Sugar exports from Brazil, the world’s biggest producer of the commodity, were less profitable last week as local prices climbed, according to Cepea.

Shipping the sweetener was 8.8 percent more advantageous than selling it in the domestic market, the University of Sao Paulo research group said in a report yesterday. That compares to an advantage of almost 12 percent a week earlier. Local prices for crystal sugar climbed 5.8 percent to 58.52 reais ($28.90) a 50-kilogram (110 pound) bag in the week ended July 20, it said.

“Prices of crystal sugar in the Brazilian spot market soared last week,” Heloisa Lee Burnquist, an analyst at Cepea, wrote in the report. “The increase is attributed to the firm behavior of mills in Sao Paulo, which was based on the export parity to determine prices of domestic trades.”

Exports have been more profitable than local sales for seven weeks, according to Burnquist. Raw sugar traded on ICE Futures U.S. in New York has climbed 13 percent so far this month as rains delayed harvesting and shipments from Brazil. Dry weather in India, the second-biggest producer, has also caused concerns about a drop in production there in the 2012-13 season.

Sugar output in Brazil’s center south, its main growing region, fell 29 percent to 6.7 million metric tons from the start of the 2012-13 season through the end of June compared with a year earlier, according to data from industry group Unica. India’s monsoon, which brings more than 70 percent of its rain, is set to be less than normal in the whole season for the first time in three years, according to D.S. Pai, head of long- range forecasting division at the weather bureau there.
Drier weather

Drier weather in Brazil over the past week has helped accelerate harvesting and shipments. The amount of sugar waiting to be loaded onto vessels at Brazil’s main ports dropped to 2.6 million tons as of yesterday, down from 2.9 million tons on July 20, Santos, Brazil-based consultancy SA Commodities said in a report e-mailed yesterday.

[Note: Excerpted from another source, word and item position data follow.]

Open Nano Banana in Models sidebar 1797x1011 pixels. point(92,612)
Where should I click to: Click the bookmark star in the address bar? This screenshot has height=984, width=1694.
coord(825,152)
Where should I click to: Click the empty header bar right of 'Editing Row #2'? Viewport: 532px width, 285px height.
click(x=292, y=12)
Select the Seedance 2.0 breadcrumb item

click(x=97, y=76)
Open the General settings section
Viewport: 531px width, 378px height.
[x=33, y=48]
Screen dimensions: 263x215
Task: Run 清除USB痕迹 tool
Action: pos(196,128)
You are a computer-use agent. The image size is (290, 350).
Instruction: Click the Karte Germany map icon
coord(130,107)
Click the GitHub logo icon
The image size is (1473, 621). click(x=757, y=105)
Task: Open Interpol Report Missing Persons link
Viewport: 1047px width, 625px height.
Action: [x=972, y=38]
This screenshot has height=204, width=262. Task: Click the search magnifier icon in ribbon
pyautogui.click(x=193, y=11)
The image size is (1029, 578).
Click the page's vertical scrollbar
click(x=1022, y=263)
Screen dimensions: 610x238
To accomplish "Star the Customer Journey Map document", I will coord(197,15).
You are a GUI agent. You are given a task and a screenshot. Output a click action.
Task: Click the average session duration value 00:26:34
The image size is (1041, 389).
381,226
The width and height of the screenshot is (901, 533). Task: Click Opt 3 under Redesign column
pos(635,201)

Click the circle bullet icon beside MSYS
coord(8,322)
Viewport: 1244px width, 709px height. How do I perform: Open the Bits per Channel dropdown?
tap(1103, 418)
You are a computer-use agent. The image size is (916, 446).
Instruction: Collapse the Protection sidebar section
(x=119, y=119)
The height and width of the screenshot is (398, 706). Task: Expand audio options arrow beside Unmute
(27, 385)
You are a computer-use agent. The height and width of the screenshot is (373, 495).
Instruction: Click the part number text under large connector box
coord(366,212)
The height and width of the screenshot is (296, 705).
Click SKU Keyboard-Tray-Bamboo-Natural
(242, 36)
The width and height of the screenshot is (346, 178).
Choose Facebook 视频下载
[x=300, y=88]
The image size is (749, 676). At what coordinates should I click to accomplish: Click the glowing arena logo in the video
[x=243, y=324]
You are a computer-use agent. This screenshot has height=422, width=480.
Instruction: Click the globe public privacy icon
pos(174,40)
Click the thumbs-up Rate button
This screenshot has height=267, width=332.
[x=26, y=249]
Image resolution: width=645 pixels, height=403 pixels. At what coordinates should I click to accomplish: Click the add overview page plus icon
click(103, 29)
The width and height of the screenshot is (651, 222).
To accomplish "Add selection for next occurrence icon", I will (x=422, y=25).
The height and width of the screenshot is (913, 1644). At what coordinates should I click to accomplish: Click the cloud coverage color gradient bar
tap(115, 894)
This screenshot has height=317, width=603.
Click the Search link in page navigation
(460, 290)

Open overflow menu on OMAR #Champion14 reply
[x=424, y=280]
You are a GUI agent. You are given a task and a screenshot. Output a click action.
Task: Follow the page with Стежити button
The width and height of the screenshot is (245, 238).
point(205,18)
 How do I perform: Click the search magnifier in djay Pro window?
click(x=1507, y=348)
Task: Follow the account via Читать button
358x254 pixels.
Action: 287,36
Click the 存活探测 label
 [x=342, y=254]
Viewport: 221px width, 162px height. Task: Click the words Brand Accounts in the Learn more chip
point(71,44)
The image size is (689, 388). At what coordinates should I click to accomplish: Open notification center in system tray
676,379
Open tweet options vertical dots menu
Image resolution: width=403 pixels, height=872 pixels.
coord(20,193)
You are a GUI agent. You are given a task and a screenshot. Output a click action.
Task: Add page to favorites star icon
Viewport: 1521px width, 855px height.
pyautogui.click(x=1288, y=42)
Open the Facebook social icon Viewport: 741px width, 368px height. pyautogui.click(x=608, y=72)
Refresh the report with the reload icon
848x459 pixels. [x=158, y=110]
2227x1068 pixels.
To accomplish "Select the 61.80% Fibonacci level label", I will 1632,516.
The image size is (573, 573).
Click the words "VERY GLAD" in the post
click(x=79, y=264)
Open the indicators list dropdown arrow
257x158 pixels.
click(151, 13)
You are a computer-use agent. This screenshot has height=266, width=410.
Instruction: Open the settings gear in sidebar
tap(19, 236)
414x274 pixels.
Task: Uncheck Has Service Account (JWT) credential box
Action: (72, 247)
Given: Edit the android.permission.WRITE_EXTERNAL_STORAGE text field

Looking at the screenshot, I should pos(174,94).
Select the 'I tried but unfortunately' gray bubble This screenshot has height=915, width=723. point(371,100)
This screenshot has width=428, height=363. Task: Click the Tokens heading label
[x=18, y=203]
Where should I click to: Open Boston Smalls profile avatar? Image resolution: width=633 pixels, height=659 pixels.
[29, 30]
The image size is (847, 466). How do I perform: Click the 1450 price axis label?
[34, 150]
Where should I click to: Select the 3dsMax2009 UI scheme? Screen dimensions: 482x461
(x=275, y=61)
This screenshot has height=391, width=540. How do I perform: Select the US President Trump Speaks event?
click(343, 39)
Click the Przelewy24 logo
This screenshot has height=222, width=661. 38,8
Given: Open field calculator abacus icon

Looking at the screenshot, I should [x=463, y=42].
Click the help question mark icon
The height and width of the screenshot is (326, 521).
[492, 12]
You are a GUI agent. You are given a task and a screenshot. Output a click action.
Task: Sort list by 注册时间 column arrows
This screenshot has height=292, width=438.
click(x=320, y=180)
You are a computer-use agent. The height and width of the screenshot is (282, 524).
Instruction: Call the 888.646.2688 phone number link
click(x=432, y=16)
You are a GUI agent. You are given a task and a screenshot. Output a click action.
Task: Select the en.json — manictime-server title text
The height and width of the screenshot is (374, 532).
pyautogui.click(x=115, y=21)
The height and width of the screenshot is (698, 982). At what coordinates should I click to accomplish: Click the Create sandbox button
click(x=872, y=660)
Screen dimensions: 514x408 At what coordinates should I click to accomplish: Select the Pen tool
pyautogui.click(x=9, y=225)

“Mills in Sao Paulo are finally crushing without extended halt periods,” Cepea’s Burnquist said, referring to the number of times mills had to stop crushing because of rainfall.

Sales of sugar in Brazil’s domestic market last week were 35 percent more profitable than anhydrous ethanol, the kind used to blend into gasoline, and 55 percent more advantageous than hydrous ethanol, used in flex fuel cars, Cepea said. Both the sweetener and the biofuel are made from sugar cane.

Crystal sugar, used in Brazil’s domestic market, has an International Commission for Uniform Methods of Sugar Analysis level of between 130 and 180, according to the Cepea website. A lower level corresponds to a higher degree of whiteness. Refined sugar traded on NYSE Liffe calls for an ICUMSA level of 45.